Discussion in 'Welcome and how to use Talking Point' started by Anxious A, May 10, 2018.

  1. Anxious A

    Anxious A New member

    May 10, 2018
    1
    Hi just started on this journey mum was given diagnosis of Alzheimer's in February but we have only just found out as brother kept info from us. We are trying to work way through minefield of info and what to do expect. She has been having loads of falls so was admitted to hospital they have sent her to interim care home for 6 weeks , she is in week 2. DIST come to see her once a week and she had neuro appoint. that upset her a lot she denied having it then day after phoned me saying I did this to her and I'm stealing her things and leaving her in care home. very distressing for all concerned. have been given forms from care home regarding her wishes to fill in and told to research and think about power of attorney , how do we do this without upsetting her again, it's breaking my heart . I have numerous immune disorders and terminal illnesses so understand the whole denial, grief , acceptance thing but just feeling lost.what do we do in what order.info from home ,drs and dist are all over place .
     
  2. karaokePete

    karaokePete Volunteer Host

    Jul 23, 2017
    2,348
    Male
    N Ireland
  3. DeMartin

    DeMartin Registered User

    Jul 4, 2017
    653
    Kent
    Power of Attorney.......government web site gives all details and you can download forms.

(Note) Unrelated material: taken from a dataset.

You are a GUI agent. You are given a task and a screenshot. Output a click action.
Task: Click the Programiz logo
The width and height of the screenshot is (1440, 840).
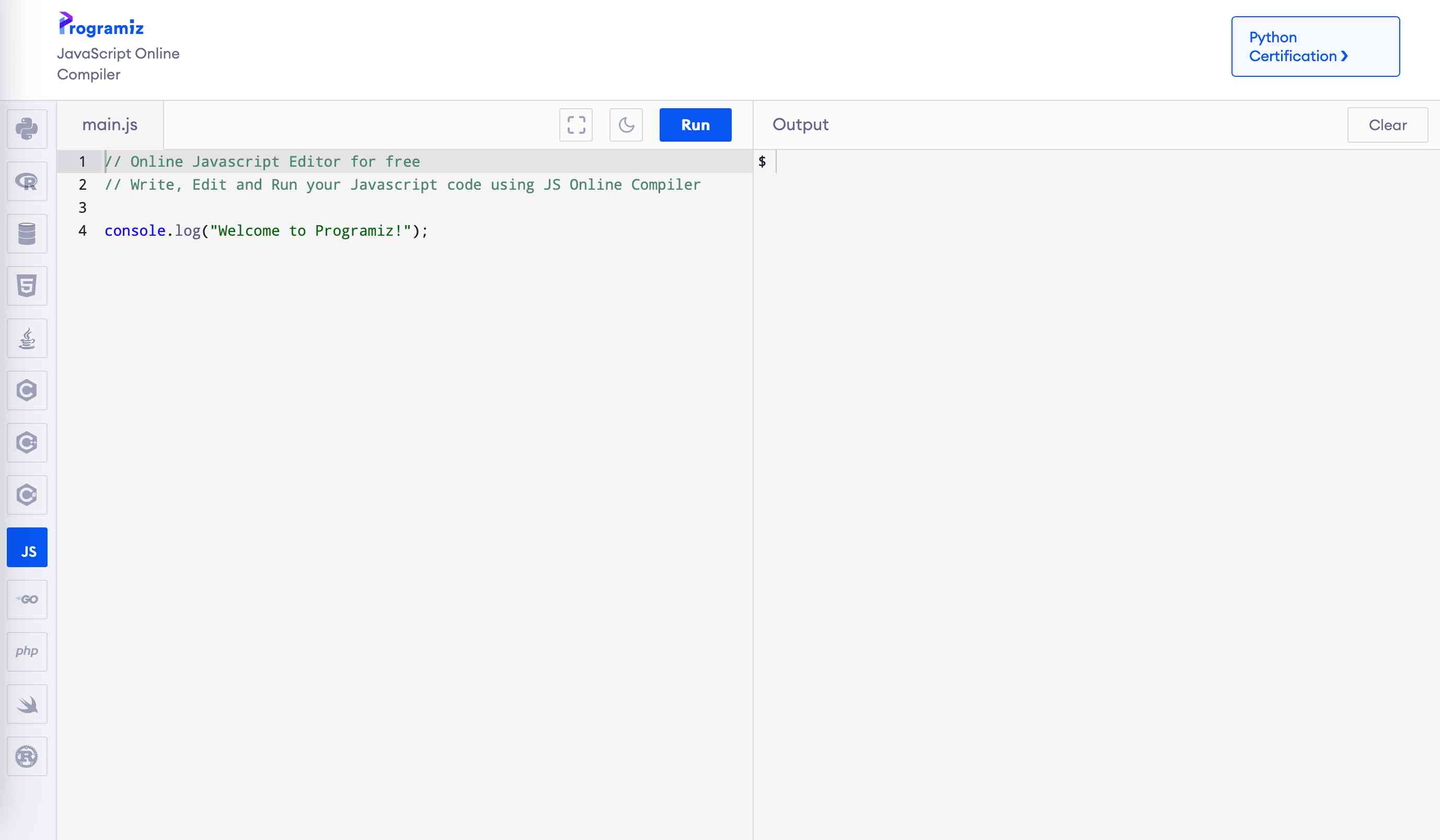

Lots of posts here on how to get it signed and relevant witnesses.
    Her claims that “you are stealing all her money “ “it’s all your fault” are regrettably all too common, PWD lash out at those nearest to them, it hurts very much, many of us posters have been accused, remember it’s not your mum, it’s a disease that has altered her thinking.
    Browse the postings, many of us have been/are in your situation.
     
  4. Hazara8

    Hazara8 Registered User

    Apr 6, 2015
    353
    Take one step at a time if you can possibly do so. Arranging Power of Attorney is important whilst the person concerned has capacity. but one appreciates the delicacy of all this. The Care Home should assist you in much of this (Care Plans etc) and it is important to gain constant feedback from them. Alzheimer's creates hateful problems stemming from the pure nature of the disease. The manner in which it takes hold of your loved one and hits you so very hard with regard to the behaviour levelled at you, always very hurtful initially, until one gains perspective on the disease and understands what is 'meant' and what is an 'expression' of feelings or anxiety and so on. Clearly, you must take good care of yourself and not allow that to be compromised. This whole journey into caring for a loved one with Alzheimer's, the assessments, the memory teams, the Care Home regime and all the rest of it, is so very demanding and so often comes as a shock to the system( even professional medical folk often find themselves genuinely at a loss, owing to the sheer unpredictable nature of this disease). It is well worth exploring TP in order to locate specific areas of concern. So many here have trodden the dementia path and can provide really valuable insights along with practicable advice. Try not to let things overwhelm you. Easy words, I know, but evolving out of personal knowledge. Day-to-day is both prudent and in actual fact, unavoidable. Albeit that reality gets clouded from time to time, by events and one's vulnerability to distress.